* _Written tasks_
1. Extract everything in the standby-conflict patch from "diff --git a/src/backend/access/heap/heapam.c" down to "- * with queries.", copied verbatim.
2. Continue the standby-conflict patch, starting right after its last line.

** begin Source **

From 9036702eb645acaf3ec660d511c62b09b816f73e Mon Sep 17 00:00:00 2001
From: Craig Ringer <craig@2ndquadrant.com>
Date: Mon, 3 Apr 2017 17:31:19 +0800
Subject: [PATCH 2/3] Support conflict with standby on logical walsender

Detect and resolve conflicts between walsenders or SQL-level
logical decoding sessions and catalog_xmin advances. Refuse to
start decoding from a logical slot whose catalog_xmin is below
the cluster-wide known-safe threshold so new sessions cannot
start.

Slots are not persistently marked as invalid and will continue to hold down
xlog and (on master) catalog retention. There is no way to restore them to
working order, so the application or administrator must drop them
to release resources.
---
 src/backend/access/heap/heapam.c          |   2 +-
 src/backend/access/transam/xact.c         |   6 +-
 src/backend/access/transam/xlog.c         |   3 +-
 src/backend/replication/logical/logical.c | 135 ++++++++++++++++++++++++++++++
 src/backend/replication/slot.c            |   4 +-
 src/backend/replication/walsender.c       |  14 +---
 src/backend/storage/ipc/procarray.c       |  51 +++++++++++
 src/backend/storage/ipc/procsignal.c      |   3 +
 src/backend/storage/ipc/standby.c         |   7 +-
 src/backend/tcop/postgres.c               |  43 +++++++---
 src/include/storage/procarray.h           |   2 +
 src/include/storage/procsignal.h          |   1 +
 src/include/storage/standby.h             |   3 +
 13 files changed, 241 insertions(+), 33 deletions(-)

diff --git a/src/backend/access/heap/heapam.c b/src/backend/access/heap/heapam.c
index 0c3e2b0..93bf143 100644
--- a/src/backend/access/heap/heapam.c
+++ b/src/backend/access/heap/heapam.c
@@ -7273,7 +7273,7 @@ heap_tuple_needs_freeze(HeapTupleHeader tuple, TransactionId cutoff_xid,
  * ratchet forwards latestRemovedXid to the greatest one found.
  * This is used as the basis for generating Hot Standby conflicts, so
  * if a tuple was never visible then removing it should not conflict
- * with queries.
+ * with queries or logical decoding output plugin callbacks.
  */
 void
 HeapTupleHeaderAdvanceLatestRemovedXid(HeapTupleHeader tuple,
diff --git a/src/backend/access/transam/xact.c b/src/backend/access/transam/xact.c
index 63453d7..48ca884 100644
--- a/src/backend/access/transam/xact.c
+++ b/src/backend/access/transam/xact.c
@@ -5662,14 +5662,10 @@ xact_redo(XLogReaderState *record)
 		 * notice when we signal them with a recovery conflict. There's no
 		 * effect on the catalogs themselves yet, so it's safe for backends
 		 * with older catalog_xmins to still exist.

** end Source **
** begin Supplied entries **

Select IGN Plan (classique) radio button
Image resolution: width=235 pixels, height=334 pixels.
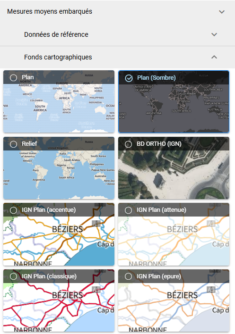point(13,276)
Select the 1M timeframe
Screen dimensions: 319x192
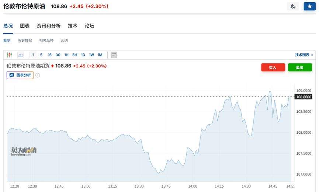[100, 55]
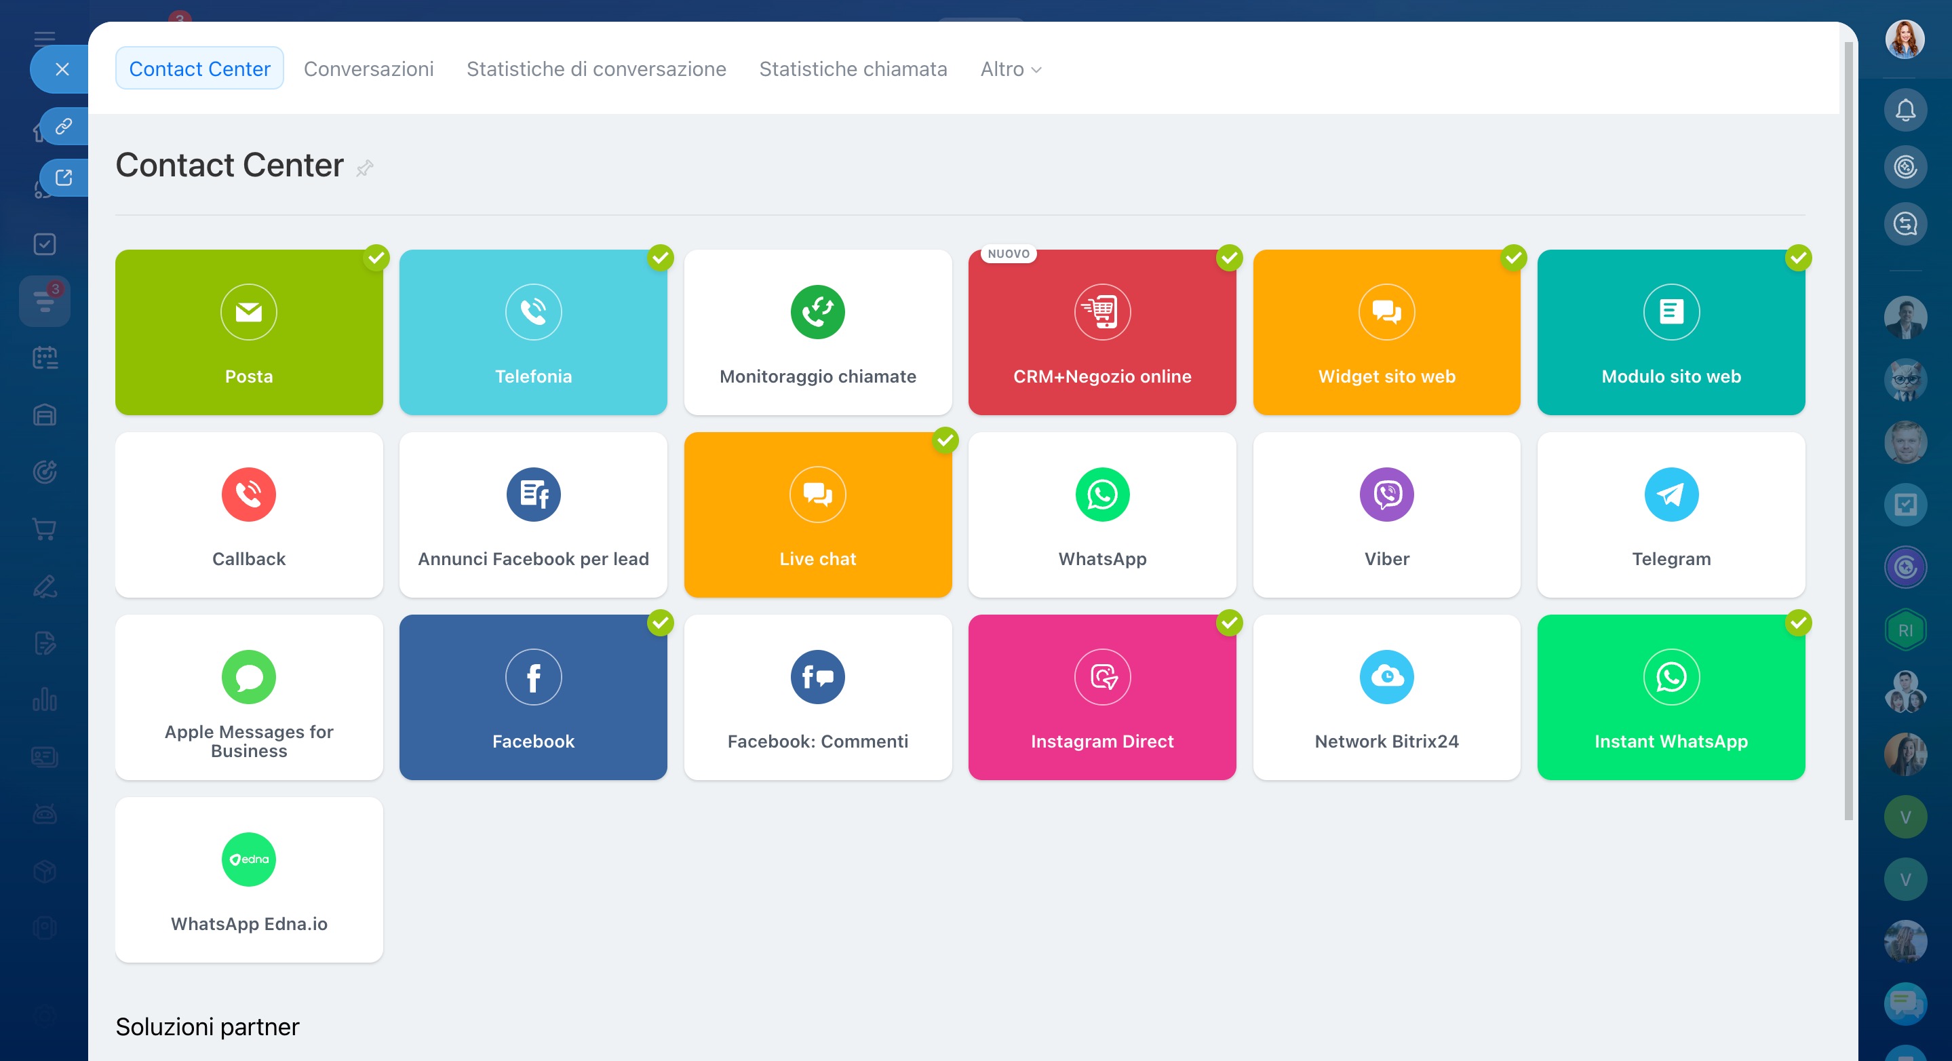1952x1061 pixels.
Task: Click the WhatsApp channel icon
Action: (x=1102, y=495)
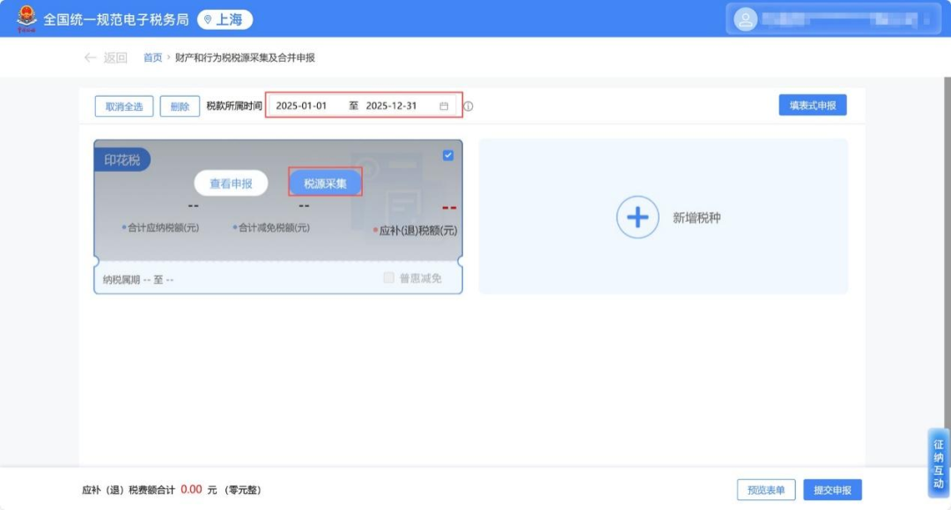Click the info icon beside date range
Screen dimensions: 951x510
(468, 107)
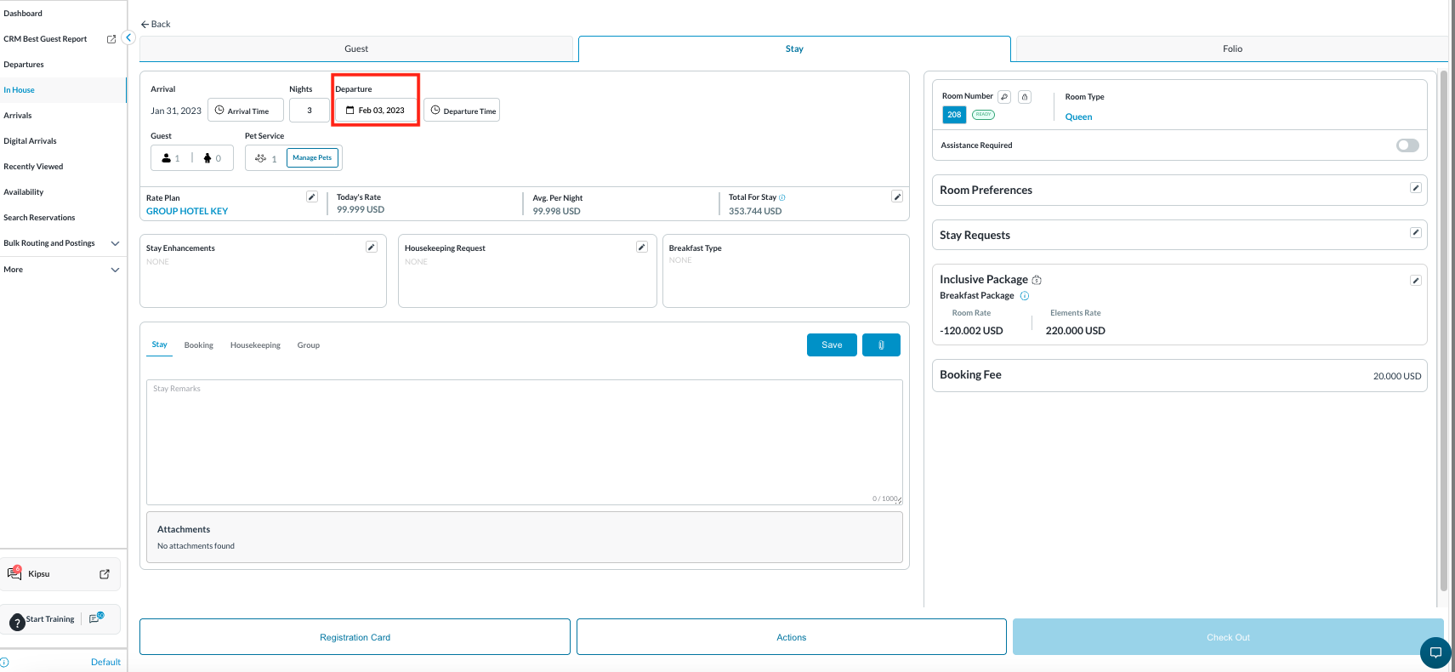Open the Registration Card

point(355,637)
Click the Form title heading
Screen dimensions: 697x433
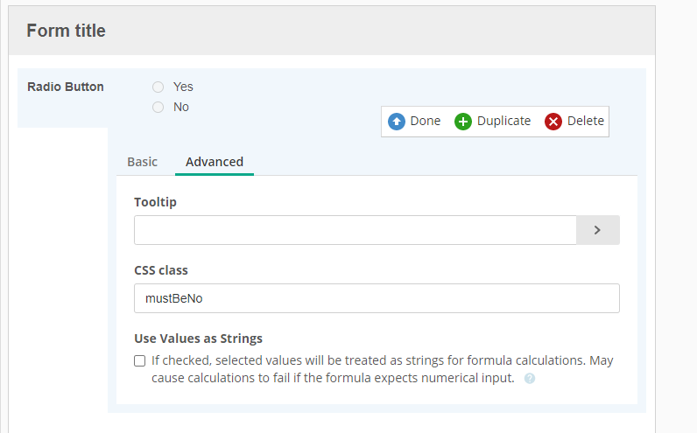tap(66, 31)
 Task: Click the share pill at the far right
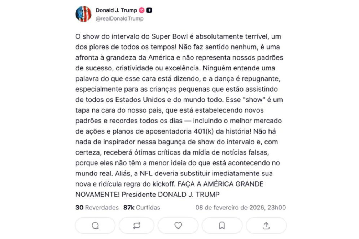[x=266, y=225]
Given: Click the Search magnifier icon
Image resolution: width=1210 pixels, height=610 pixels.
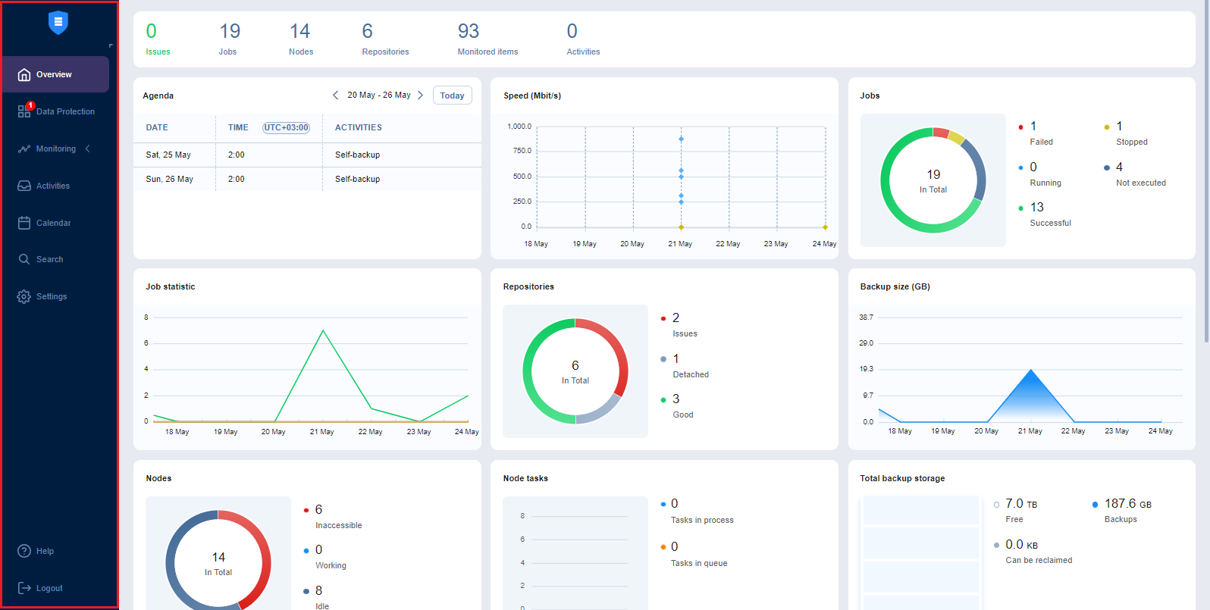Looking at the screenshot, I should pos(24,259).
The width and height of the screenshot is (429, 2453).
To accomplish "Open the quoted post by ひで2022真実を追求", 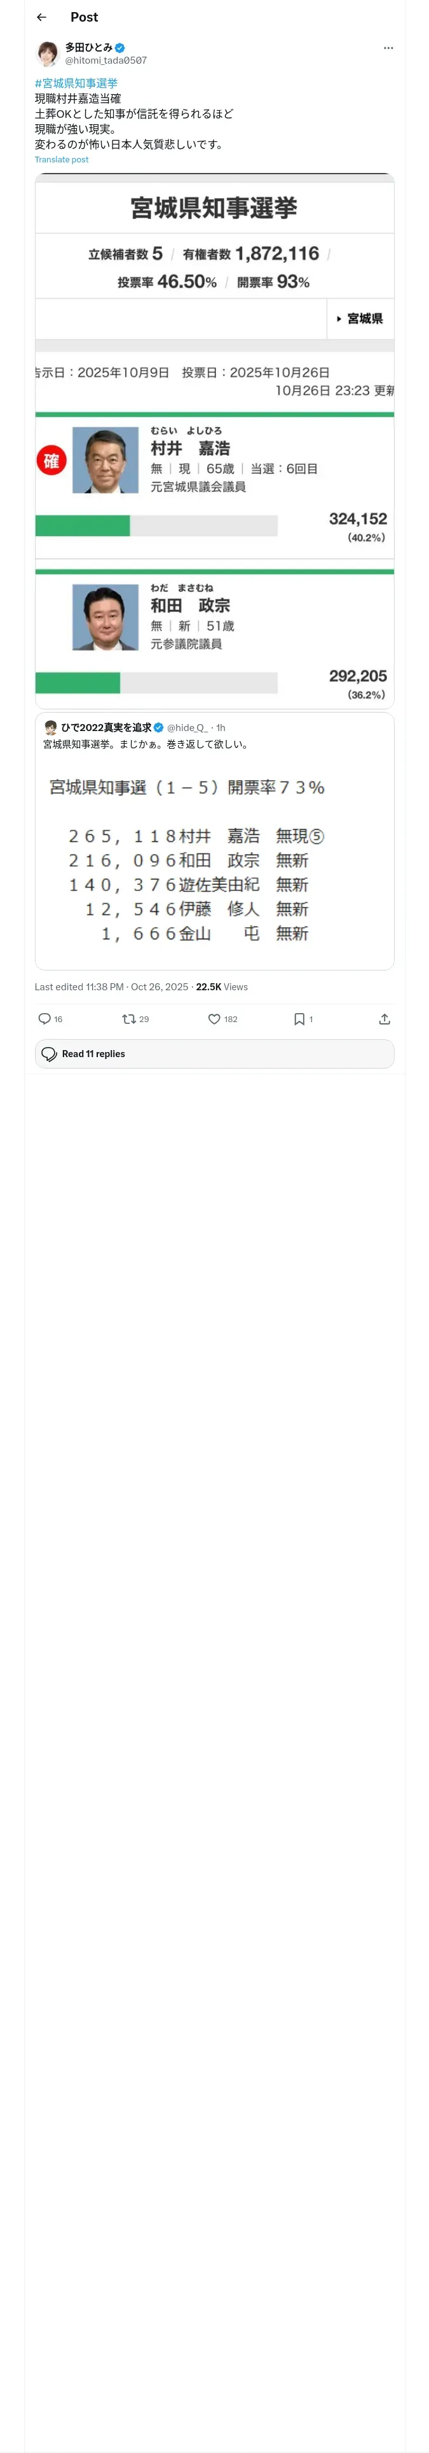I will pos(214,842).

** end Supplied entries **

* _Results of the exercise_
1.
diff --git a/src/backend/access/heap/heapam.c b/src/backend/access/heap/heapam.c
index 0c3e2b0..93bf143 100644
--- a/src/backend/access/heap/heapam.c
+++ b/src/backend/access/heap/heapam.c
@@ -7273,7 +7273,7 @@ heap_tuple_needs_freeze(HeapTupleHeader tuple, TransactionId cutoff_xid,
  * ratchet forwards latestRemovedXid to the greatest one found.
  * This is used as the basis for generating Hot Standby conflicts, so
  * if a tuple was never visible then removing it should not conflict
- * with queries.

2.
-		 *
-		 * We don't have to take ProcArrayLock since only the startup process
-		 * is allowed to change oldestCatalogXmin when we're in recovery.
-		 *
-		 * Existing sessions are not notified and must check the safe xmin.
 		 */
 		SetOldestCatalogXmin(xlrec->new_catalog_xmin);
 
+		ResolveRecoveryConflictWithLogicalDecoding(xlrec->new_catalog_xmin);
 	}
 	else
 		elog(PANIC, "xact_redo: unknown op code %u", info);
diff --git a/src/backend/access/transam/xlog.c b/src/backend/access/transam/xlog.c
index 8d713e9..a98601a 100644
--- a/src/backend/access/transam/xlog.c
+++ b/src/backend/access/transam/xlog.c
@@ -8546,7 +8546,8 @@ CreateCheckPoint(int flags)
 	InitXLogInsert();
 
 	/* Checkpoints are a handy time to update the effective catalog_xmin */
-	UpdateOldestCatalogXmin();
+	if (XLogInsertAllowed())
+		UpdateOldestCatalogXmin();
 
 	/*
 	 * Acquire CheckpointLock to ensure only one checkpoint happens at a time.
diff --git a/src/backend/replication/logical/logical.c b/src/backend/replication/logical/logical.c
index 5529ac8..4a15d55 100644
--- a/src/backend/replication/logical/logical.c
+++ b/src/backend/replication/logical/logical.c
@@ -29,6 +29,7 @@
 #include "postgres.h"
 
 #include "miscadmin.h"
+#include "pgstat.h"
 
 #include "access/xact.h"
 #include "access/xlog_internal.h"
@@ -38,11 +39,14 @@
 #include "replication/reorderbuffer.h"
 #include "replication/origin.h"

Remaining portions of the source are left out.